Adidas has renewed its apparel partnership with the University of Miami, preserving one of its most visible positions in college football as competitors accelerate spending on Atlantic Coast Conference properties. The deal keeps Miami in the Adidas portfolio alongside Texas A&M, Arizona State, and Louisville—a shrinking cluster of football-relevant programs wearing Three Stripes instead of Swoosh.
Financial terms were not disclosed. Miami's prior agreement, signed in 2015, was structured as a $90 million commitment over 12 years—$7.5 million annually in cash, product, and marketing support. Industry participants expect the renewal lands near that figure, possibly with modest inflationary adjustment, rather than the step-function increases Nike has deployed to flip schools. The renewal arrives as Miami enters its second season in the ACC proper and its first under athletic director Dan Radakovich, who spent eight years at Clemson during that program's Nike-backed ascent.

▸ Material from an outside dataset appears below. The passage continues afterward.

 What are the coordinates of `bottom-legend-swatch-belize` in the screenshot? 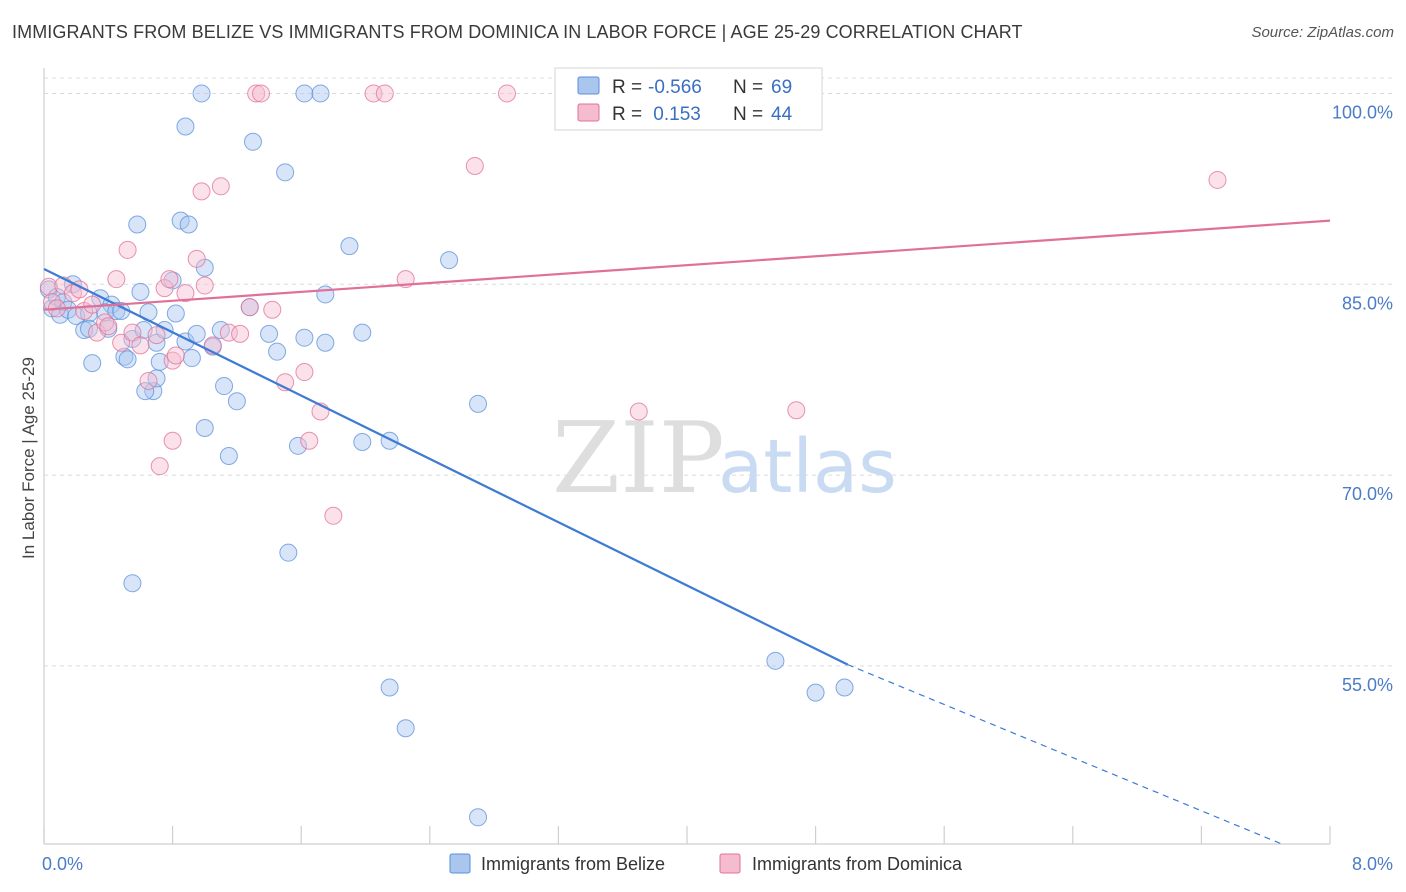 It's located at (460, 864).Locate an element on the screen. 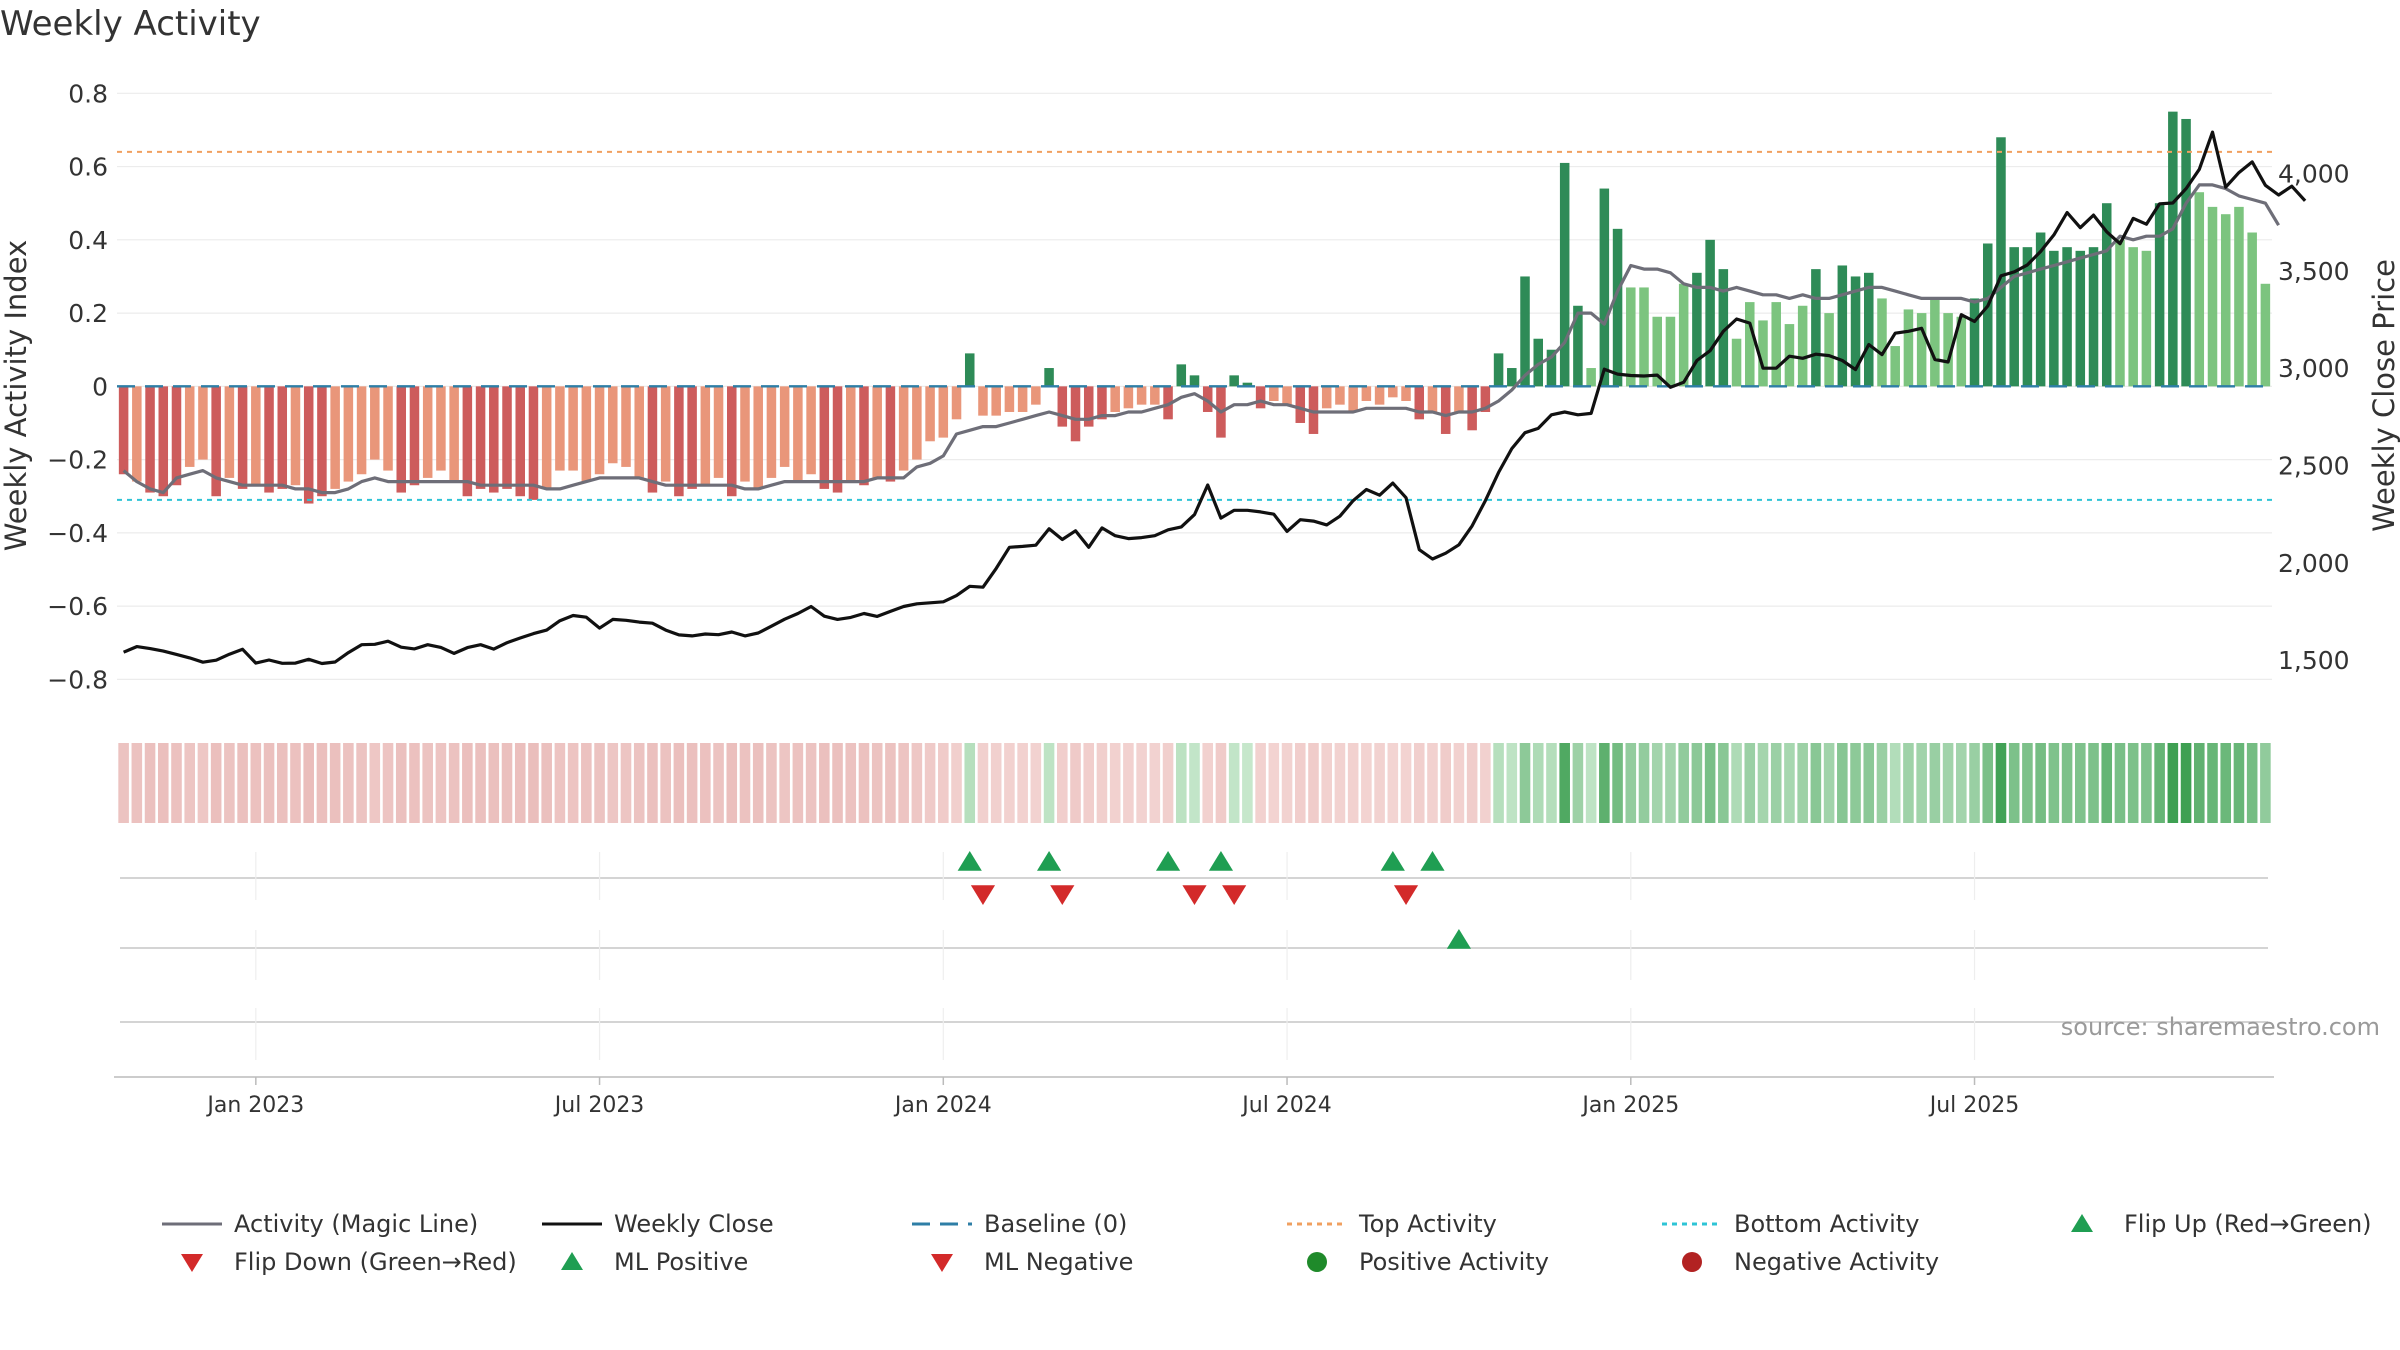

The timing matters because college apparel is now a zero-sum contest for the dozen programs that reliably compete for playoff berths. Nike controls 11 of the 12 schools that reached the College Football Playoff since 2021. Jordan Brand, Nike's premium marque, has systematically targeted marquee ACC and Big Ten institutions: North Carolina, Michigan, Florida, Oklahoma. Adidas has shed properties—Notre Dame departed for Under Armour in 2024, Wisconsin flipped to Nike in 2023—and the remaining portfolio skews toward basketball schools (Kansas, Louisville) and second-tier football brands. Miami is the exception: a program with championship history, South Florida recruiting access, and potential upside if coach Mario Cristobal's rebuild gains traction.

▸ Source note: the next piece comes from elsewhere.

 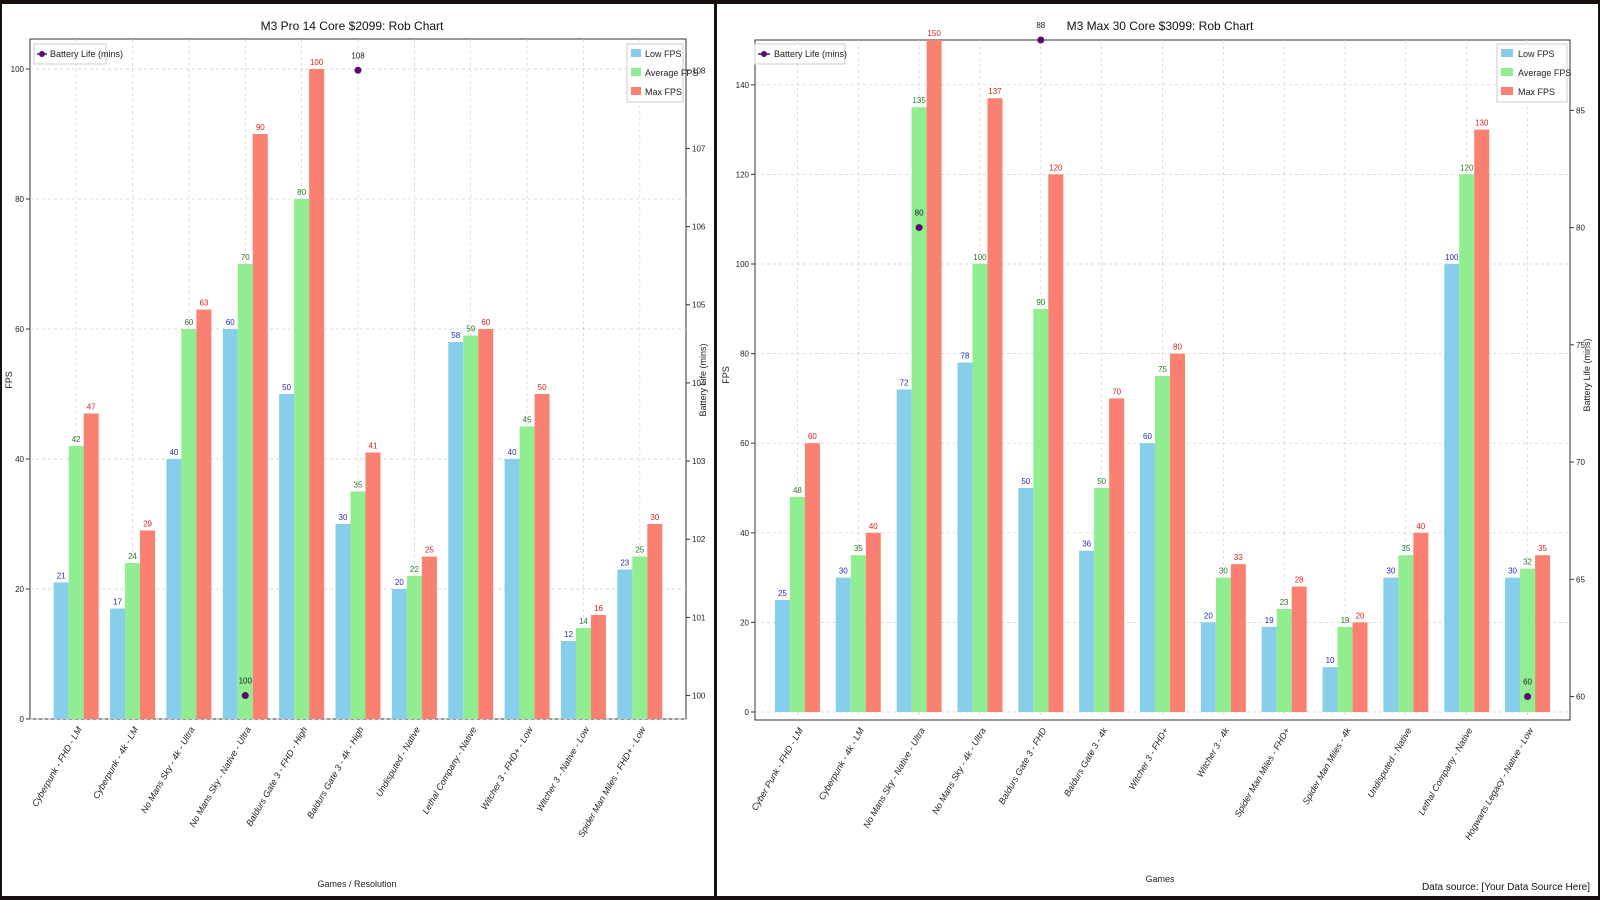 What do you see at coordinates (456, 336) in the screenshot?
I see `low-fps-value-label: 58` at bounding box center [456, 336].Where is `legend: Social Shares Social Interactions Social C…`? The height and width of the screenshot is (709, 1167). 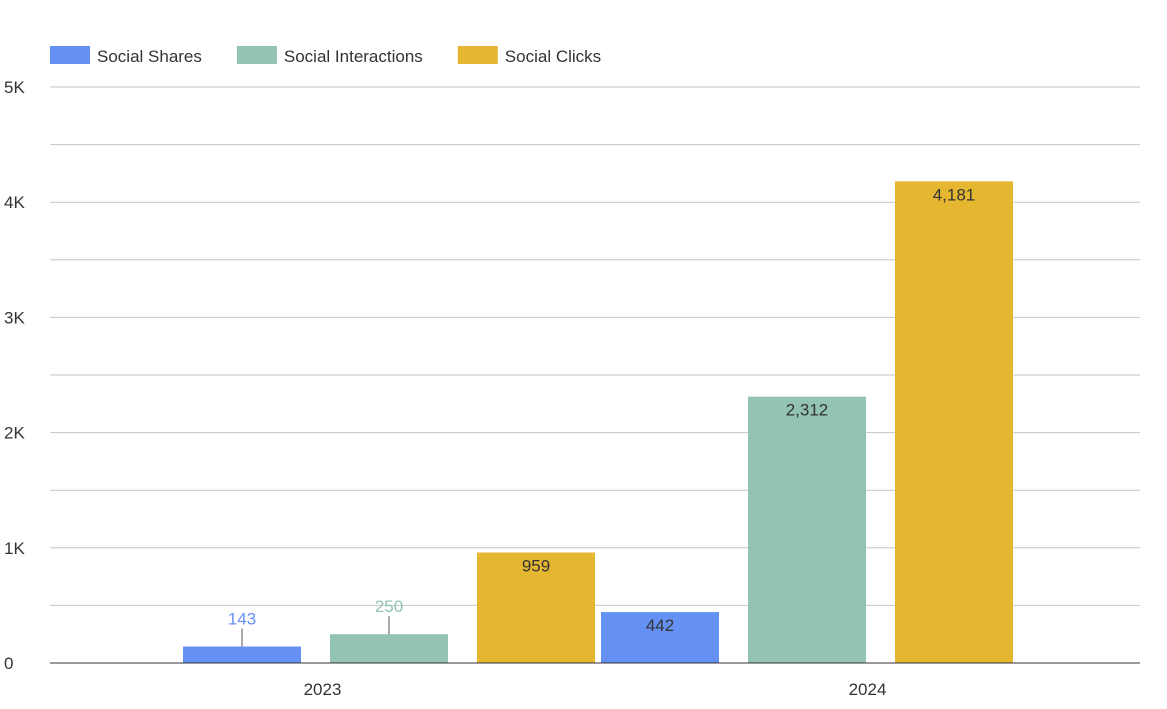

For Adidas, Miami functions as more than logo placement. The Hurricanes offer exposure in Dade and Broward counties, where the brand competes with Nike for grassroots football and basketball pipeline access. Adidas operates youth academies and travel-team sponsorships in the region; losing Miami's sideline would cede symbolic ground. The university also draws international students and Latin American brand recognition, aligning with Adidas's growth strategy outside the U.S. core market. Executives have privately acknowledged the company cannot outspend Nike across all Power Four conferences, so it defends specific geographies and cultural anchors. Miami is both.
The renewal also reflects Miami's constrained negotiating position. The program has posted one 10-win season since 2003. Cristobal's first two years produced a 12-13 record, and the Hurricanes missed a bowl game in 2022. Unlike Oregon, which leveraged Phil Knight's proximity and playoff runs into a $88 million Nike deal, Miami lacks the on-field leverage to command a bidding war. Radakovich, who arrived in 2021 from Clemson, has prioritized facility upgrades and NIL infrastructure; apparel is a steady revenue line but not the negotiating fulcrum it becomes for programs with recent national titles.

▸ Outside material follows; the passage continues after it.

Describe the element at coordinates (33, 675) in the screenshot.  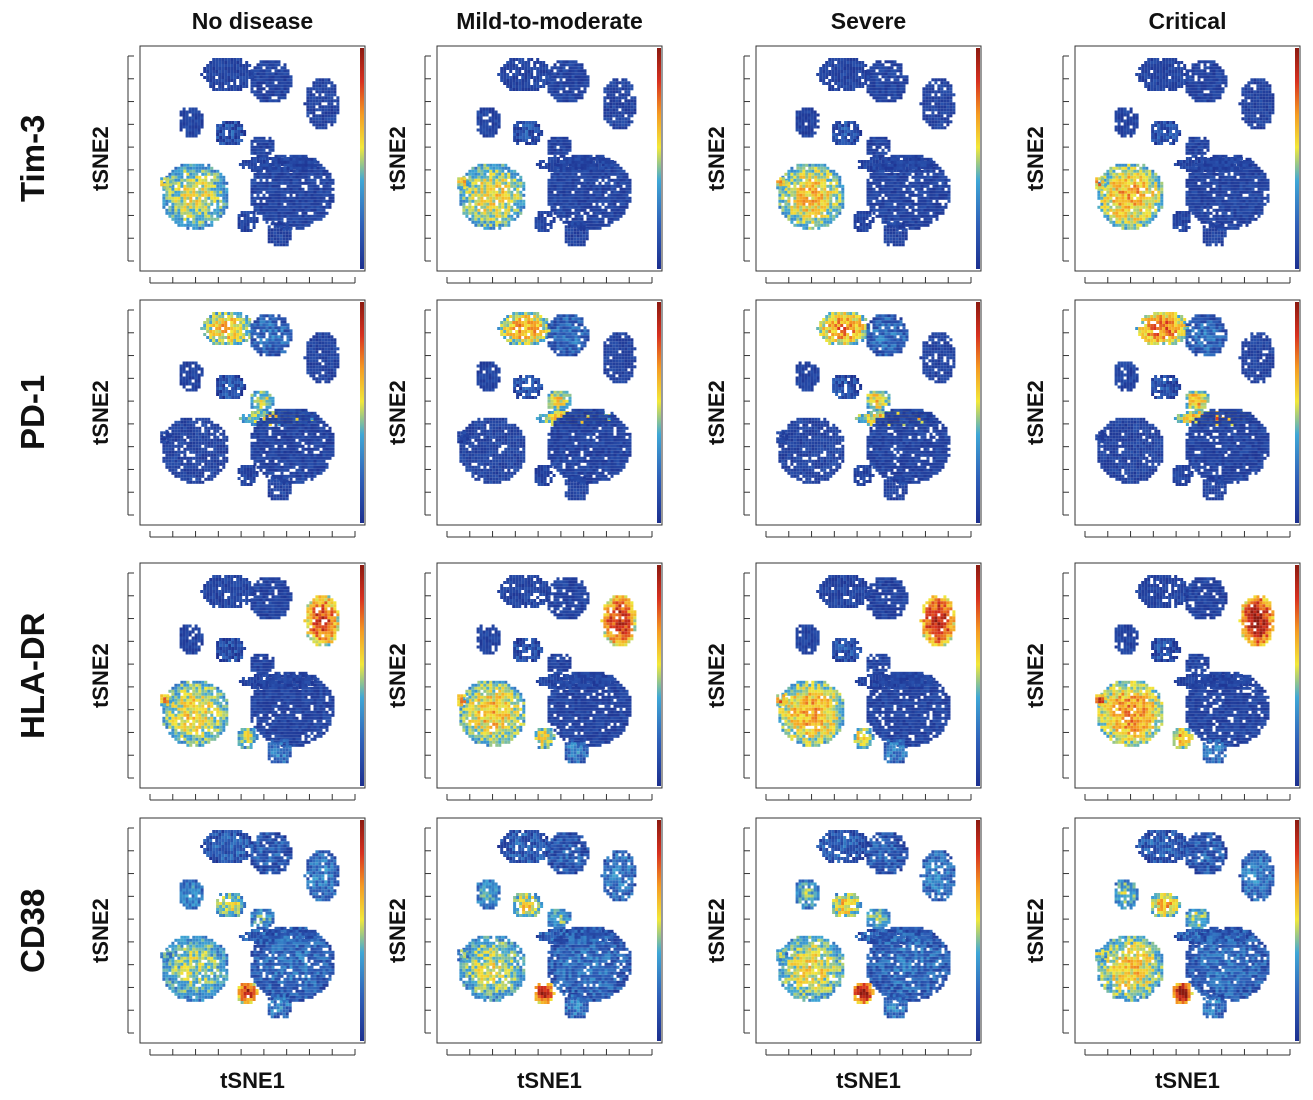
I see `row-label: HLA-DR` at that location.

The deal arrives one week after Arizona announced a $60 million-plus naming-rights agreement with Casino Del Sol, the largest venue naming deal in Pac-12 history. Both moves—Miami's apparel renewal, Arizona's venue monetization—illustrate how athletic departments are maximizing legacy assets while navigating the unsettled economics of conference realignment and revenue-sharing litigation. Miami will join the reconfigured ACC media rights pool in 2025, with payouts expected near $40 million annually, trailing the SEC and Big Ten by $30 million or more per school. Apparel and venue deals now fill structural gaps that media rights once covered alone.
Watch for Adidas to announce product drops tied to Miami's September home opener, likely featuring throwback uniforms or Special Edition colorways designed to generate social engagement. The company has used Miami as a testing ground for bold designs—the 2019 "Miami Nights" alternate uniform drove $2.3 million in retail sales in 72 hours—and the renewal suggests both sides see value in that collaboration. Also watch whether Cristobal's staff adds former Adidas-affiliated coaches; the brand often seeds personnel moves to deepen institutional alignment. Miami's defensive coordinator search, expected to conclude by late January, will signal whether Adidas's network plays any informal role in candidate flow.
The renewal keeps Adidas visible on a program that recruits the same ZIP codes where Nike's grassroots budget is heaviest, which is the whole point.
The takeaway
Adidas holds Miami despite CFP-tier defections, using South Florida geography and upside optionality to justify steady spend in shrinking portfolio.